Sei que esse tema já foi debatido alguns meses atrás quando estava mais em evidência que agora, porém, senti-me motivado a escrever sobre ele ao saber sobre o que seria o próximo grande evento Marvel.
--Alerta de SPOILER--
A saga Chaos War será marcada pelo retorno de muitos personagens falecidos no universo Marvel ao reino dos vivos, o que obviamente, gerou muitas críticas de plágio da história A Noite Mais Densa, da DC. Partindo de um ponto que infelizmente se tornou praxe no mercado de quadrinhos desde a década de 1990, a Marvel utiliza da regra de que 'as edições com morte de personagens vendem bem, e o seu retorno mais ainda' para usar e abusar de algo que deveria ser um grande diferencial no universo dos personagens de quadrinhos.

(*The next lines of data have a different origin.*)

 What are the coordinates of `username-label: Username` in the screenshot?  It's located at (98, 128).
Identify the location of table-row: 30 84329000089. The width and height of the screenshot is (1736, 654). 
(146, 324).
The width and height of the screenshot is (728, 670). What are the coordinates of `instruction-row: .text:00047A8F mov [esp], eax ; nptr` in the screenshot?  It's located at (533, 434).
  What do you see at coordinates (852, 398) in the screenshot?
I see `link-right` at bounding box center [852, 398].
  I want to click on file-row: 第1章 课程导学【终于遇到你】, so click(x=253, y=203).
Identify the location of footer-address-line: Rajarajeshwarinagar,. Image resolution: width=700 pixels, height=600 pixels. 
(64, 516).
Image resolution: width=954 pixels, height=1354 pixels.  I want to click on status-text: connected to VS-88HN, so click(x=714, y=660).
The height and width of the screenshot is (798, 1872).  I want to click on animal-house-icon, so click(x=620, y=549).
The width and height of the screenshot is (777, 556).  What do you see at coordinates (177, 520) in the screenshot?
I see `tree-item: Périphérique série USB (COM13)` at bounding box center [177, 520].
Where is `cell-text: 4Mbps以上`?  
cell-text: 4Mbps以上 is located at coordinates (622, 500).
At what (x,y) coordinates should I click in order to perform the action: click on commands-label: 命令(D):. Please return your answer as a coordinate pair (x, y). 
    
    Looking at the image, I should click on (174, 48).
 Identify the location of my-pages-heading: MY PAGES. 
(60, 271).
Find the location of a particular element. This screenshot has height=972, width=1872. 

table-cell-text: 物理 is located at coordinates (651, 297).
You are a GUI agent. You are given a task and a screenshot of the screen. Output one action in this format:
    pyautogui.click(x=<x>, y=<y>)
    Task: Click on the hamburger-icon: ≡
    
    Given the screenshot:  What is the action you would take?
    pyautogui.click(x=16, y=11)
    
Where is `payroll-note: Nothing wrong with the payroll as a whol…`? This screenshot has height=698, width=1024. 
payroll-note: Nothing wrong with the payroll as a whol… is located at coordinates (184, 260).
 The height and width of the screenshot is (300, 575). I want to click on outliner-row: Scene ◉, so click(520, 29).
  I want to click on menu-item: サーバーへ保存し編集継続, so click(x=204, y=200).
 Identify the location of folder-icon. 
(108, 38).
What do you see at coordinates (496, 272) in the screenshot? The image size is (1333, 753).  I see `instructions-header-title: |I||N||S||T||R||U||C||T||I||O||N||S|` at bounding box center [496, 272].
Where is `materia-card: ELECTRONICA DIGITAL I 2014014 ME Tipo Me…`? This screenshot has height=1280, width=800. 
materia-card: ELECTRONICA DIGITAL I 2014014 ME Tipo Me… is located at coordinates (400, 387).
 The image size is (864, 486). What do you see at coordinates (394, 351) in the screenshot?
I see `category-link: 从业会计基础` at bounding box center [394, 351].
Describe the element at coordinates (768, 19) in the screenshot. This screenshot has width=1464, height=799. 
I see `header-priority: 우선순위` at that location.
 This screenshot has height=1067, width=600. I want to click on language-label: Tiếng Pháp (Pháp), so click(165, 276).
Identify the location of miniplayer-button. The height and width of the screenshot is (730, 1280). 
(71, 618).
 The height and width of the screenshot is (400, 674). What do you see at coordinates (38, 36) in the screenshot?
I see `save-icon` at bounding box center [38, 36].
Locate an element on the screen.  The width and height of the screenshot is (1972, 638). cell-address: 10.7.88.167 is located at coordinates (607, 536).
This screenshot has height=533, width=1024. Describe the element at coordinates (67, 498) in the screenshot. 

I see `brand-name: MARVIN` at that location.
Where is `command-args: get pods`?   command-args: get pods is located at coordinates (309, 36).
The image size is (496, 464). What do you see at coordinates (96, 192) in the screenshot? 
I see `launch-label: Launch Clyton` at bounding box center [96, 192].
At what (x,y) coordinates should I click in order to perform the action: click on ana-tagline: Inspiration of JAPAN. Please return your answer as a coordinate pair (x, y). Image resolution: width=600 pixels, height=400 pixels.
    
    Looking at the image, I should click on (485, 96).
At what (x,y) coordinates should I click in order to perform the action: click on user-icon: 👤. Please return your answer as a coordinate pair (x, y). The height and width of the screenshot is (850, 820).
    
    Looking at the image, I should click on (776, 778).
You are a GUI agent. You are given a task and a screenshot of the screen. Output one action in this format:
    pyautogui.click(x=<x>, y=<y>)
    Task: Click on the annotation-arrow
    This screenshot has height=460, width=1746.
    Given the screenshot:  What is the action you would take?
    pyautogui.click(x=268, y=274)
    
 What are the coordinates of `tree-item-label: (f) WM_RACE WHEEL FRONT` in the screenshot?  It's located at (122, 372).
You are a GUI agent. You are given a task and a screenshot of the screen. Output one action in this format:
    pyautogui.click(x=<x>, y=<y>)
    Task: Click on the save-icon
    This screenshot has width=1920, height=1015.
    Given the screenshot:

Vou ponderar sobre esse tema da morte corriqueira em uma matéria voltada precisamente para isso, mas por agora, ponho na mesa o debate de: onde foi parar os parâmetros da concorrência?
Numa situação que poderia render frutos tanto para o público quanto para a nona arte em si, que seria impulsionada pelos profissionais envolvidos na produção de histórias a ir além do padrão, criando momentos que ficariam eternizados nas mentes e nas vidas dos leitores, as editoras têm se mostrado arredias, sem coragem de arriscar coisas novas, partindo para uma estratégia contra a cordialidade e reconhecimento de que ambas estão lutando por um mercado maior, que precisa ser lembrado de seus pontos positivos constantemente para não ser discriminado pela maioria, as histórias em quadrinhos.
Recentemente, o nível dos quadrinhos, os quais muitos estão indo para as grandes salas de cinema do mundo todo, tem sido analisado por psicólogos e sociólogos como más influências para os mais jovens. Isso te lembra alguma coisa? Essa discussão existe desde que os quadrinhos se expandiram e se tornaram integrantes fixos dos lares americanos, e, apesar de muitas vezes no passado, ter usado de argumentos fundados em histórias conscientes e inteligentes que eram publicadas aos montes, hoje há uma quantidade ínfima de exemplos para provar o contrário do que esses estudiosos propõem novamente trazer de volta à julgamento. Não podemos deixar que surjam novos Frederic Werthams, mas sim que hajam mais e mais exemplos de que este, que foi o maior crítico da arte sequencial, estava completamente errado nas suas conclusões.
Ponderemos então em que direção os quadrinhos estão indo, e percebamos que se não nos unirmos e realmente empenharmo-nos na busca por não apenas uma história, mas sim um padrão de qualidade mais elevado para os dias vindouros, não haverá sequer um amanhã pelo qual as grandes editoras tanto degladiarem. Há coisas maiores do que apenas a concorrência entre marcas neste caso, e a sobrevivência desse meio de comunicação é uma delas.
Referências:
BRETON, Phillipe. A Manipulação da Palavra, 1999. Editora Loyola.